Nitrogen for Ice Plugs 3

[nitrosup]

We distribute nitrogen generators that filter the oxygen out of air to leave nitrogen present as a supervisory pressure for dry fire protection systems. The main market for this product is the prevention of corrosion in dry fire protection systems. There may be an important market we are missing altogether. We believe that nitorgen will provide a tremendous advantage over simply trying to dry compressed air as by eliminating the oxygen, as well as continuing the drying process, you virtually eliminate condensation. Plus, nitrogen can shrink or even eliminate existing ice plugs. Has anyone had success with nitrogen as a supervisory agent in dry systems for cold storage?

 

[stookeyfpe]

DFW airport is using compressed N2 in pre-action and dry pipe systems primarly for control of MIC.

 

[nitrosup]

We have seen fairly large usage of nitrogen as a response to corrosion issues in fire protection systems. With the elimination of oxygen, the corrosion process is inhibited.
I am wondering about ice plugs in cold storage applications.
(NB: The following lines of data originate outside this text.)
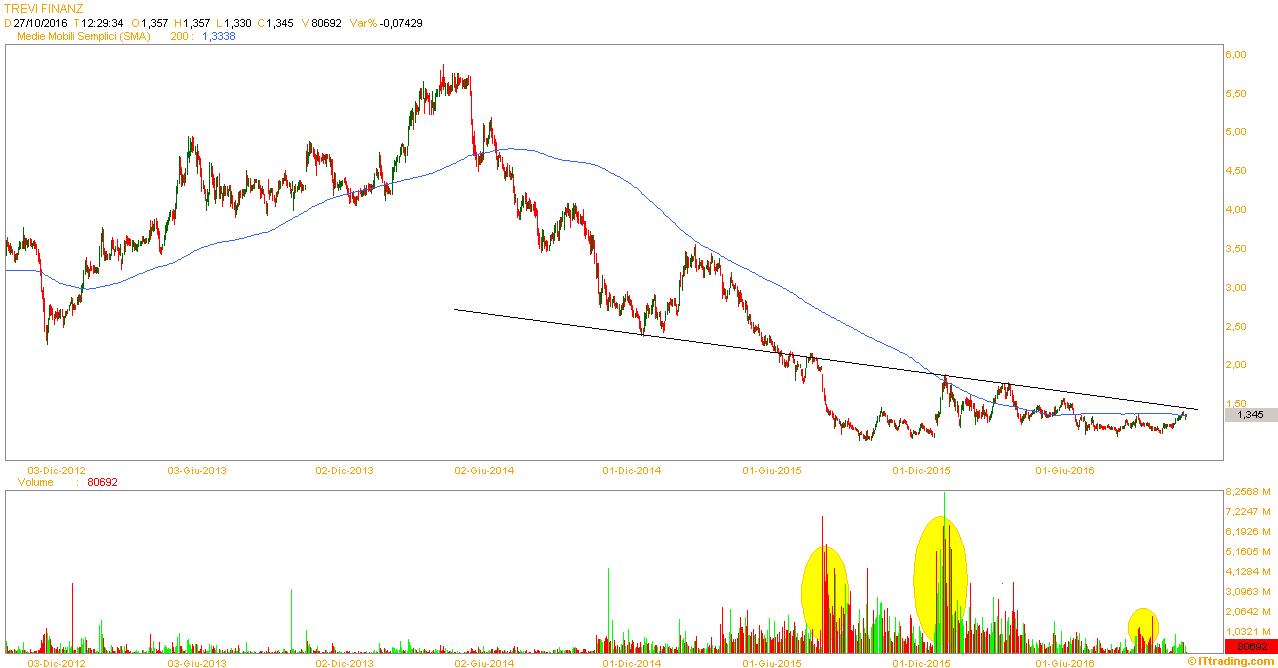
Task: Click the 8,2568 M volume axis label
Action: pyautogui.click(x=1246, y=492)

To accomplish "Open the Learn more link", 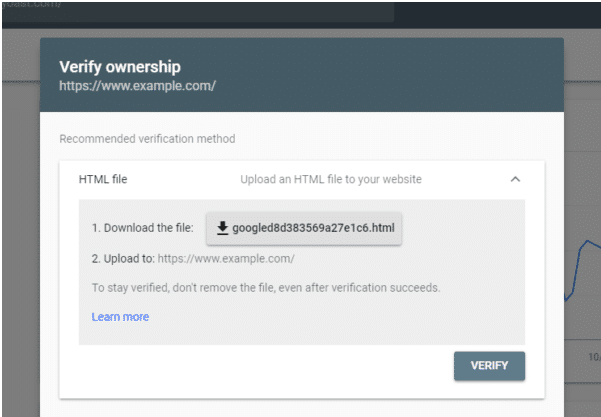I will click(x=120, y=317).
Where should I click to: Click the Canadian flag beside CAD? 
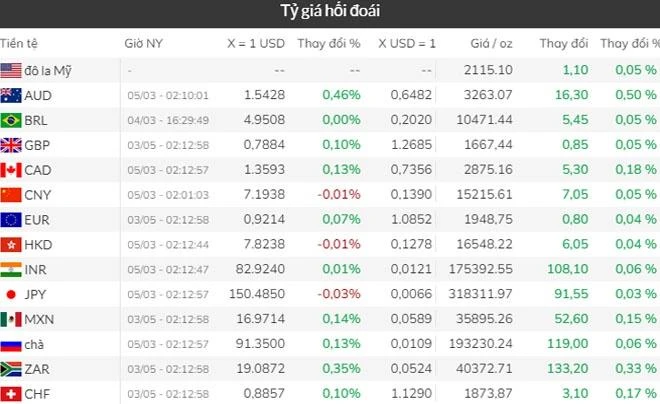click(x=11, y=170)
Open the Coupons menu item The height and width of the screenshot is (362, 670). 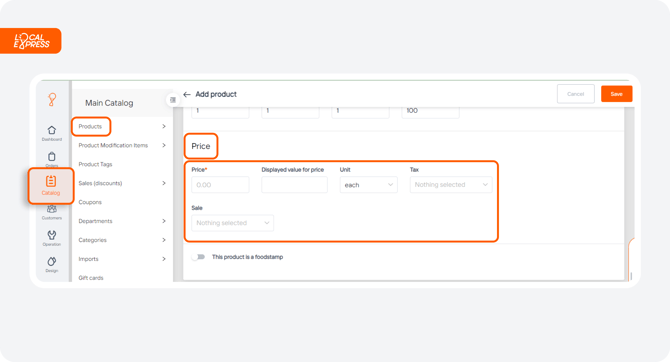pyautogui.click(x=90, y=202)
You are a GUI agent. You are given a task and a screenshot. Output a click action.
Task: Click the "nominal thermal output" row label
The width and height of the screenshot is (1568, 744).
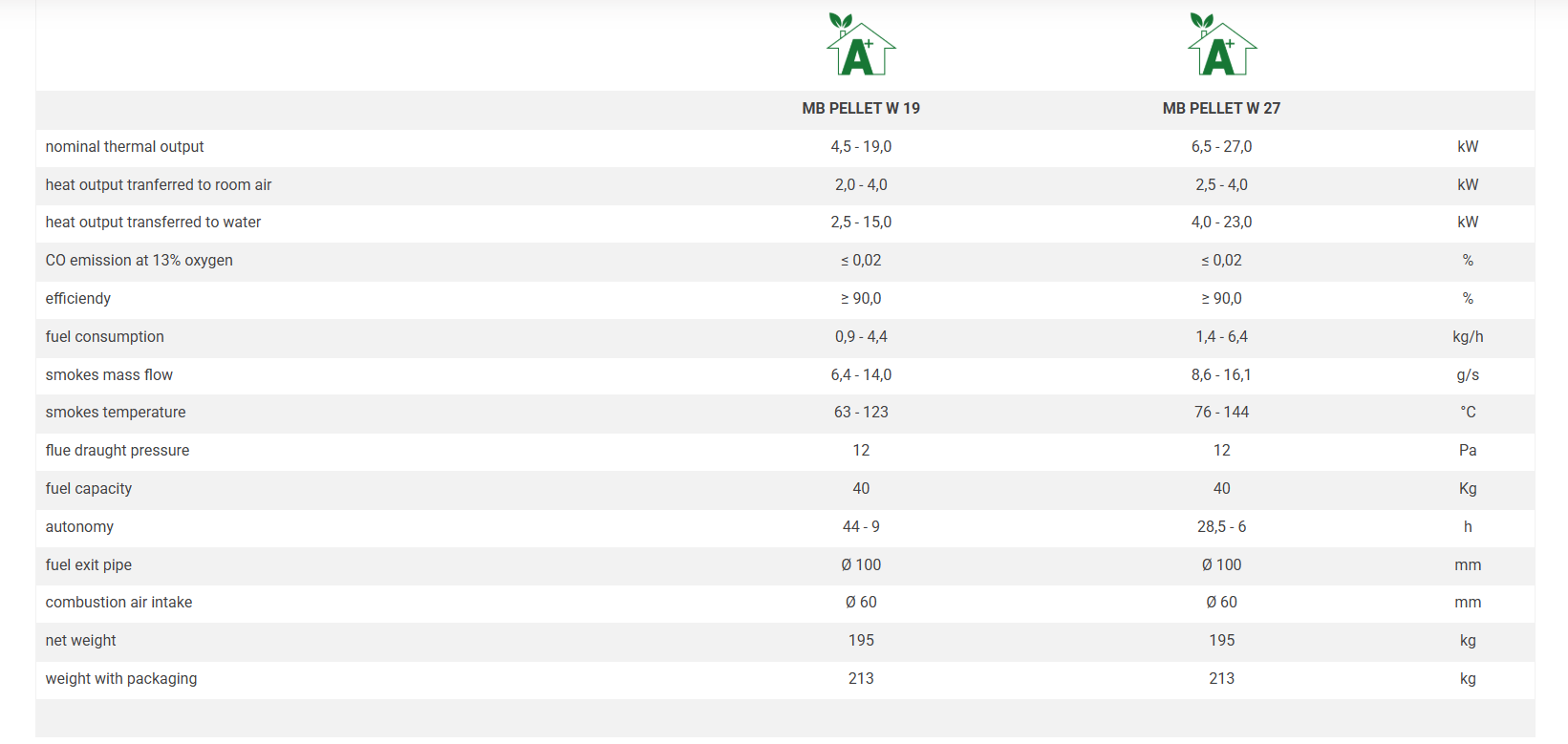pos(124,147)
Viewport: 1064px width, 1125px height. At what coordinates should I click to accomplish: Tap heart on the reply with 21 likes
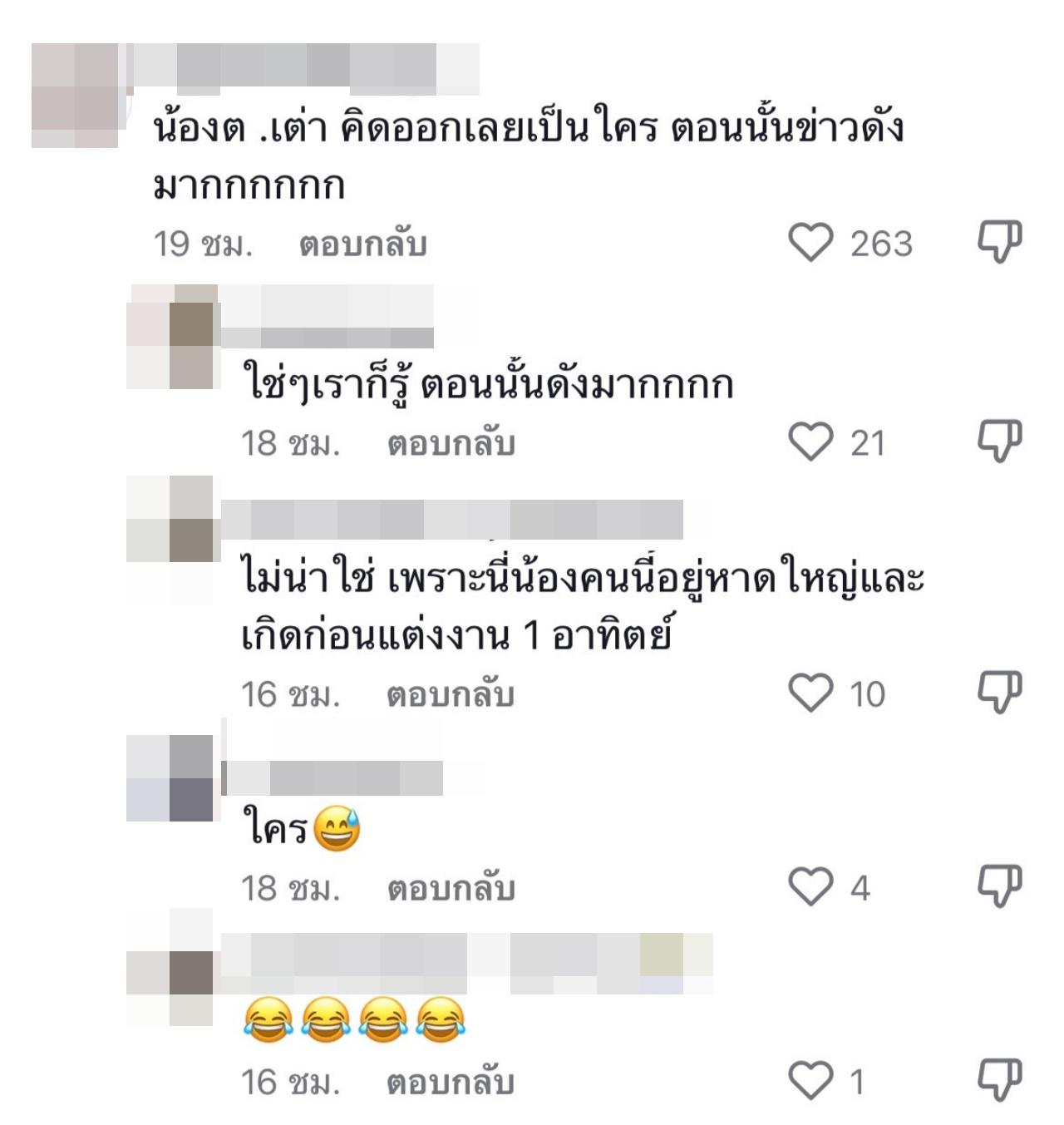pyautogui.click(x=810, y=442)

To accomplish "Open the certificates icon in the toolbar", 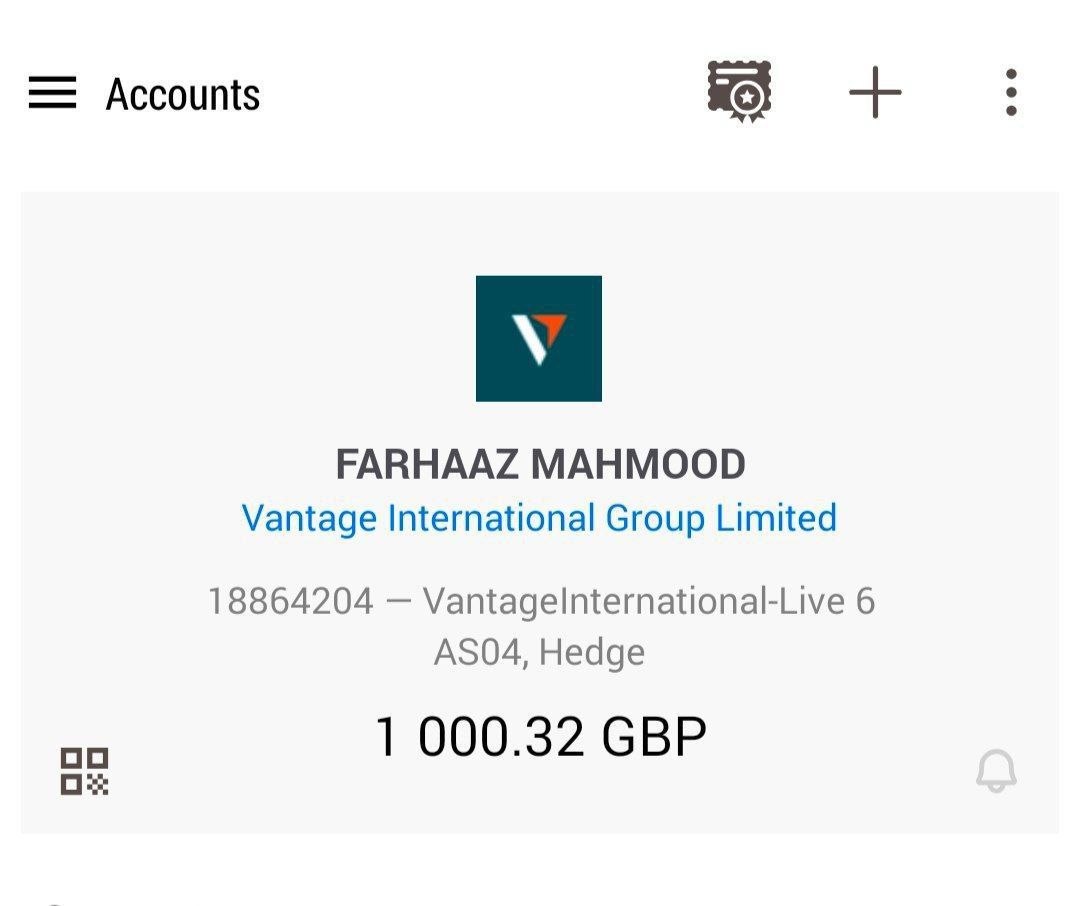I will point(739,92).
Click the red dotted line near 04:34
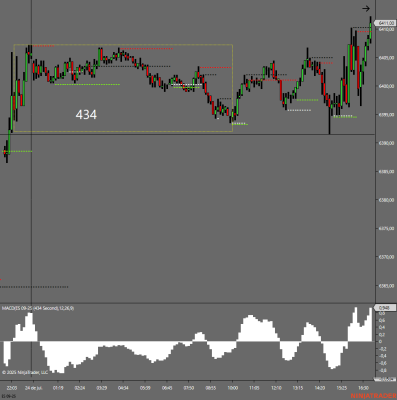 tap(146, 49)
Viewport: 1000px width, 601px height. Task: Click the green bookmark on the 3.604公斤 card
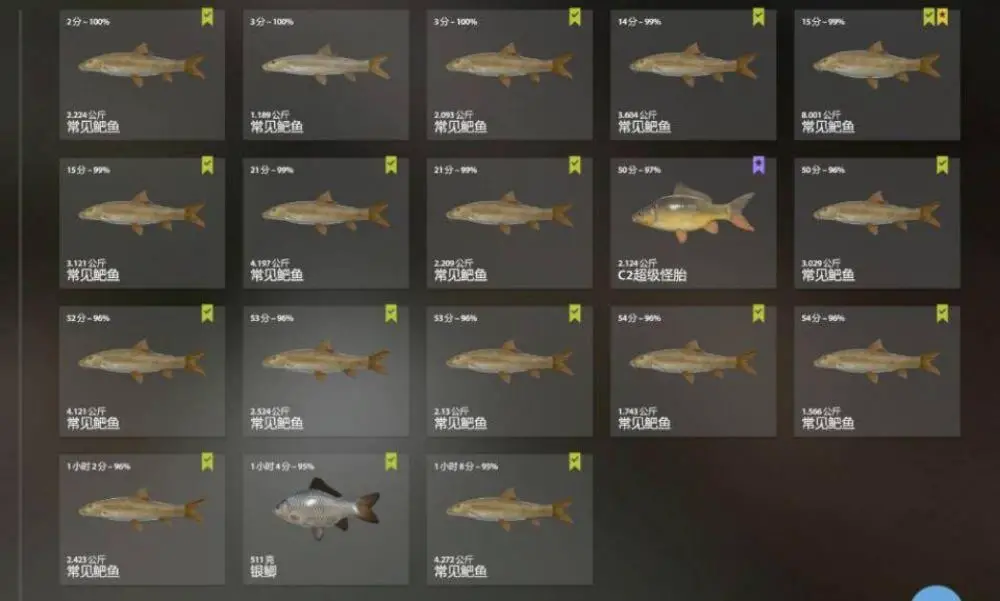pos(758,17)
I have come to find that these dry systems protecting cold storage or freezers, may have ice plugs that have developed between the interface of the cold air and the warm air of the supplied air compressor that prevents the systems from working properly when called upon and there is no required testing or maintenance procedures required to determine if ice plugs are present.
Can anyone weigh in on this idea?

 

[TravisMack]

NFPA 13 has a detail for how you are to provide piping and a gauge system when you are using shop air as the air to a dry system in a cooler/freezer. That method req'd is to help determine if an ice plug is formed at the interface you described.

Travis Mack
MFP Design, LLC

http://www.mfpdesign.com

 

[nitrosup]

Travis: Thank you for the response. I will check with NFPA 13 as I find it difficult to understand how contractors or AHJ's can ignore this possibility.

 

[FFP1]

Nitrogen is approved for "refrigerated area systems" (i.e. freezers & coolers).........this approach works very well and essentially eliminates the possibility of ice plugs. Any moisture will inevitably lead to condensation and ice plugs in air systems; this problem can be prevented as long as several specific design schemes are included. The information and requirements for both nitrogen and air supplies for refrigerated area systems are clearly outlined in NFPA & FM Global documents. The primary problems associated with nitrogen is limited supply during emergency incidents and the cost of nitrogen in comaprison with air. Air systems require less space, provide unlimited volume and also cost less than nitrogen when filling the system. The initial cost between the two options is close to the same; however, the long term maintenace cost is higher with the nitrogen system approach........then again, if you have ice plug(s) one time, the nitrogen approach quickly starts to sound like the better approach. Most contractors and customers go with the air systems with regen. dryers and ALL of the required piping arrangements with are required for these applications.

 

[LCREP]

Do not forget NFAP 25 regarding ice obstructions, see below. This is where ice problems are hopefully being picked up. Problem is dry systems have been protecting these occupancies a long time before NFPA 13 changed the air supply requirements. This came about as a result of some fire in these occupancies and FM doing investigations as to teh cause. Take a look at FM Data Sheet 8-29 great info and nice photos of ice plugs. FM data sheets are free on line.

from NFPA 25, 2011

14.4 Ice Obstruction. Dry pipe or preaction sprinkler system
piping that protects or passes through freezers or cold storage rooms shall be inspected internally on an annual basis for ice obstructions at the point where the piping enters the refrigerated area.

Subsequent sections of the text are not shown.